Paytm IPO is shaping up to be a blockbuster

Written by Kapronasia || November 04 2021

Paytm’s IPO is fast becoming larger than life. Analysts are now almost certain the deal will be India’s biggest of all time, raising up to US$2.4 billion (up from an earlier estimate of US$2.2 billion) at a valuation of US$20 billion. The firm reportedly plans to price its shares in the range of 2,080 to 2,150 Indian rupees (US$27.70 to US$28.60), with subscription available from November 8 to 10 and trading to begin around November 18.

With strong investor interest the Paytm IPO – CEO Vijay Shekhar Sharma recently told CNBC that the company “increased the size [of the deal] based on the tremendous demand that we saw in our roadshow process” – and apparently no timeline for profitability, India’s largest fintech startup has to be feeling pretty good. 

Paytm has several factors working in its favor. One is the unflagging support of heavyweight investors like Ant Group and SoftBank, both which have plenty of experience with promising tech companies that took time to reach profitability. Ant itself is a case in point. Paytm’s funding is not going to run out anytime soon, especially after it can raise cash cheaply in public markets. If the company continues to show strong growth metrics, retail investors are likely to show great interest in its shares. 

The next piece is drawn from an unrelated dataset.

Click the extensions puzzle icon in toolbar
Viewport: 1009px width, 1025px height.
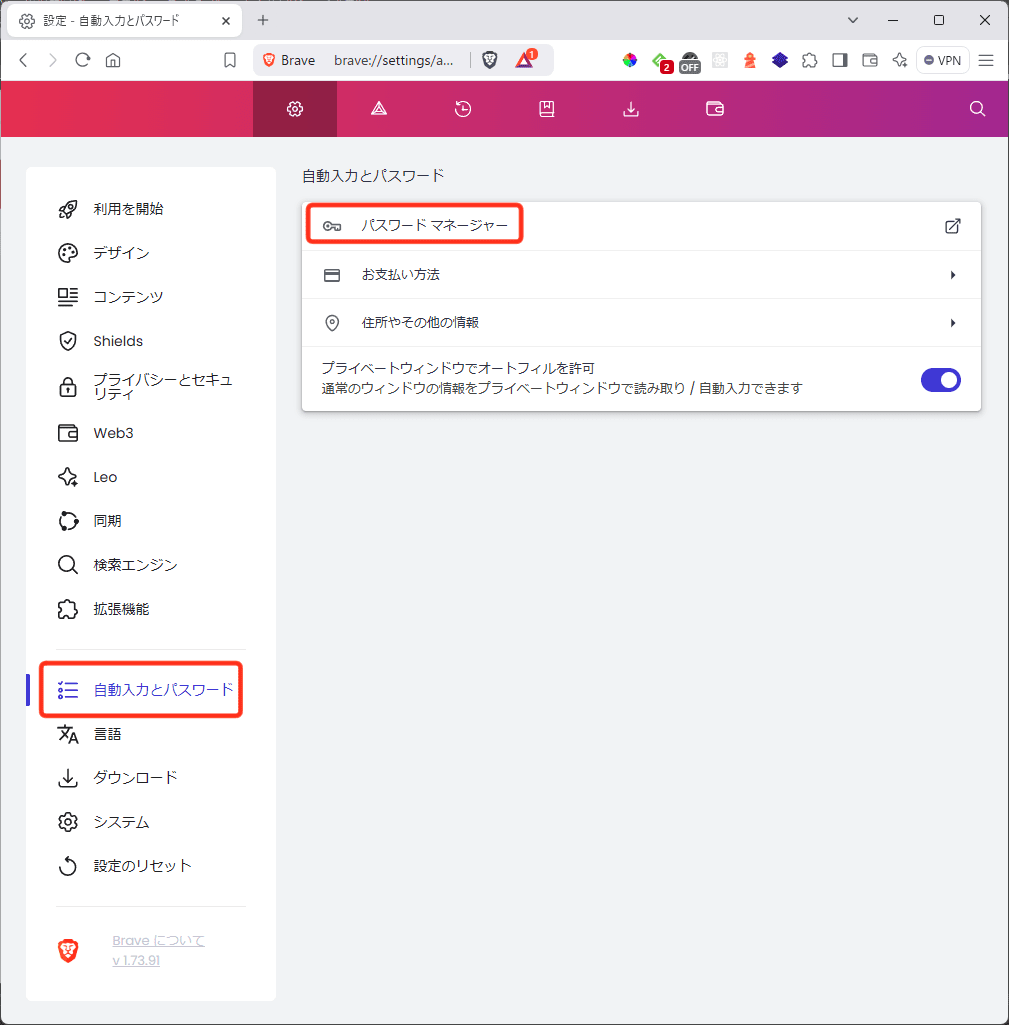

Another advantage Paytm has is a laser focus on its home market of India. To be sure, the company is fortunate to be able to build scale without having to venture abroad, but it also has the wisdom to not burn cash in far-off lands while it has yet to make money at home. Too many fintechs with inflated perceptions of their capabilities have made that mistake. 

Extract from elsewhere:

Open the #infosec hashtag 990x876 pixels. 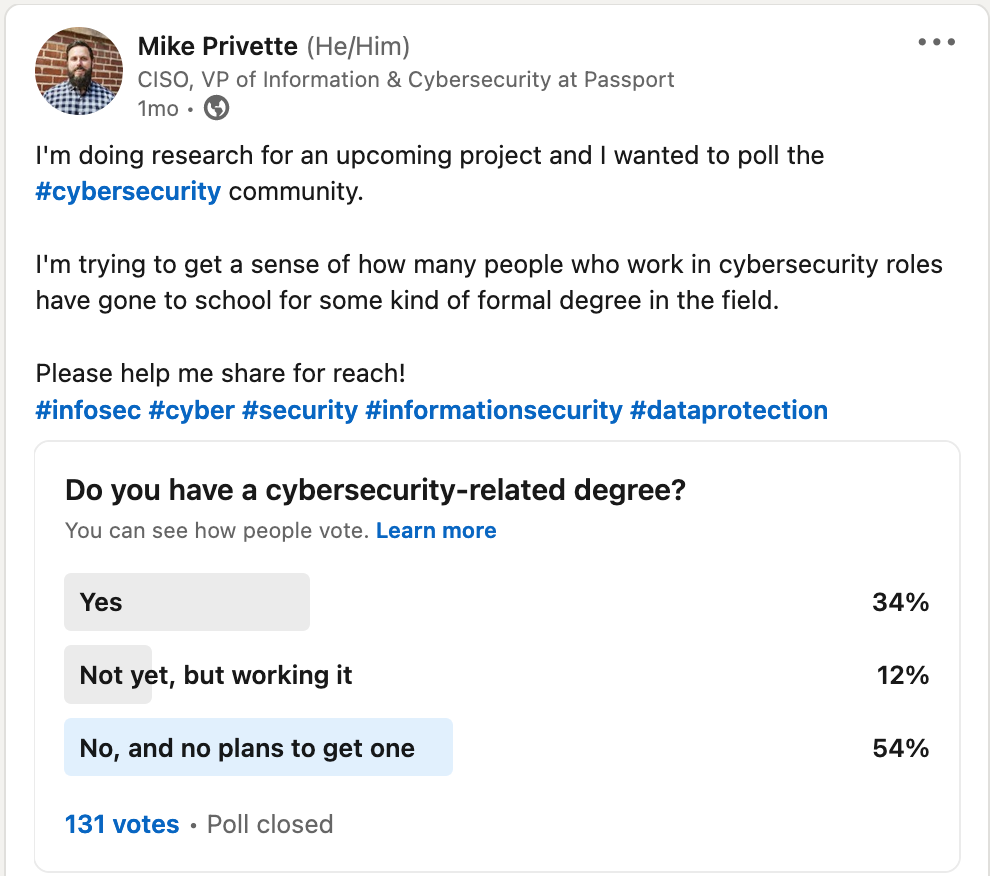tap(88, 410)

“I think our approach is clear — that India is our primary market and the market to win. And we would never divert or put any attention anywhere else at the cost of India,” Sharma told CNBC. 

However, one challenge for Paytm in its home market could be the temptation to be a financial services super app. The company has begun mooting the concept in what seems to be an effort the consolidate its wide variety of digital financial services under a single umbrella. Yet with so much choice in India fintech, consumers have every reason to mix and match. 

Besides, Paytm is not especially strong in certain segments. For instance, due to its relatively light footprint on the paramount UPI payments network, Paytm processes fewer transactions than Walmart-backed PhonePe or Google Pay. Even with a new regulation aimed at preventing any one company from dominating domestic payments, Paytm is unlikely to increase its share of UPI payments significantly. As of September, it had just a 9% share of UPI payments, down from 14% in July. 

Paytm would counter by saying that it has an impressive 40% share of overall mobile payments transactions in India. This, however, is difficult to verify.

The company’s other business segments might offer better long-term prospects, and likely higher margins. The most notable one is financial services, including mobile banking services through Paytm Payments Bank with a total of 65 million accounts and deposits worth Rs 5,800 crore. It has a lending vertical and a buy now, pay later offering called Paytm Postpaid. Through the Paytm Money app, the company offers wealth management services such as gold purchases, mutual funds and futures and options trading. The total assets under management from these businesses is Rs 5,200 crore.

Paytm also offers commerce and cloud services. It charges merchants a transaction fee and consumers a convenience fee for the former. For the latter, it charges merchants both a subscription and marketing fee.